Text and item location entries:
= = = = = = =
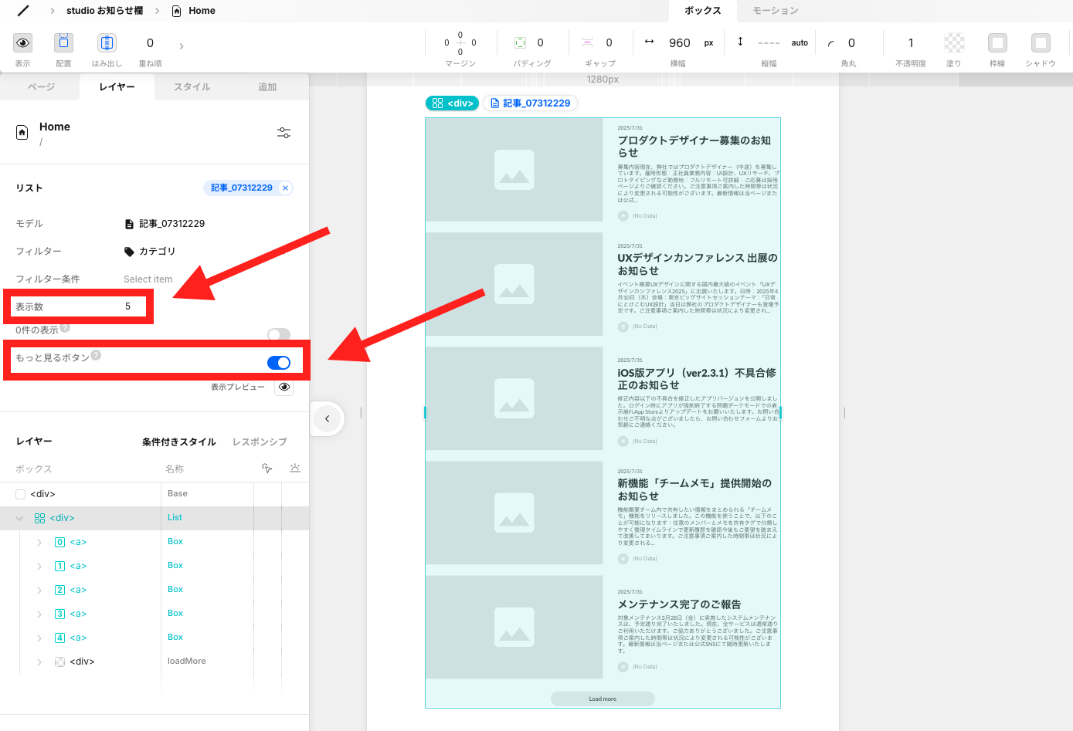Screen dimensions: 1073x731
Task: Click the Load more button on the canvas
Action: pos(603,698)
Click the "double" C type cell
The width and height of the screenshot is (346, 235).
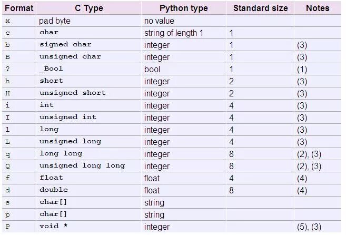[x=54, y=190]
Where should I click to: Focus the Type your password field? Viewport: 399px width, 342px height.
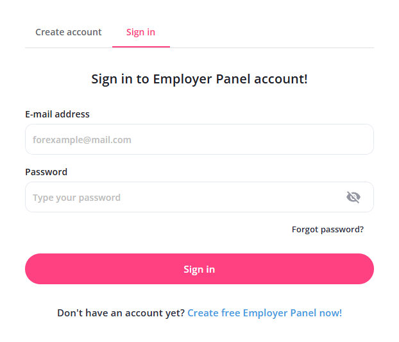coord(183,197)
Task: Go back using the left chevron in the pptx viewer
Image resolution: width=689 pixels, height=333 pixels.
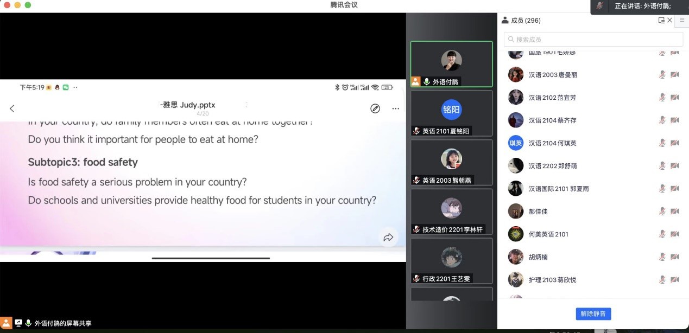Action: (x=12, y=108)
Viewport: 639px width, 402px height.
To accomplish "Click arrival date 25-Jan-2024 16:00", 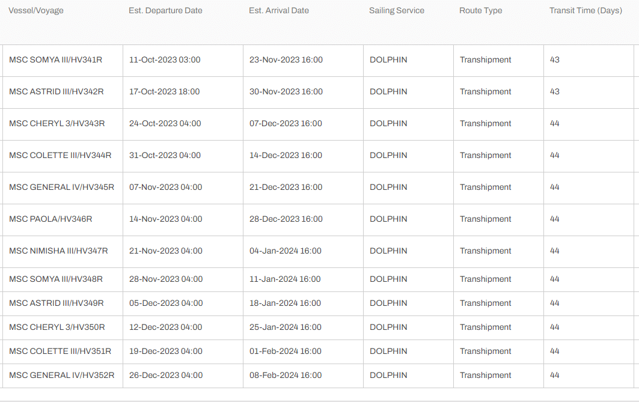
= = = = = = =
Format the lines above as a JSON list of strings, one string per line, skipping blank lines. Omit the pictures from the list.

[
  "Screen dimensions: 1073x731",
  "Task: Click the Load more button on the canvas",
  "Action: pos(603,698)",
  "Click the \"double\" C type cell",
  "The width and height of the screenshot is (346, 235).",
  "[x=54, y=190]",
  "Where should I click to: Focus the Type your password field? Viewport: 399px width, 342px height.",
  "coord(183,197)",
  "Task: Go back using the left chevron in the pptx viewer",
  "Image resolution: width=689 pixels, height=333 pixels.",
  "Action: (x=12, y=108)",
  "Viewport: 639px width, 402px height.",
  "To accomplish \"Click arrival date 25-Jan-2024 16:00\", "
]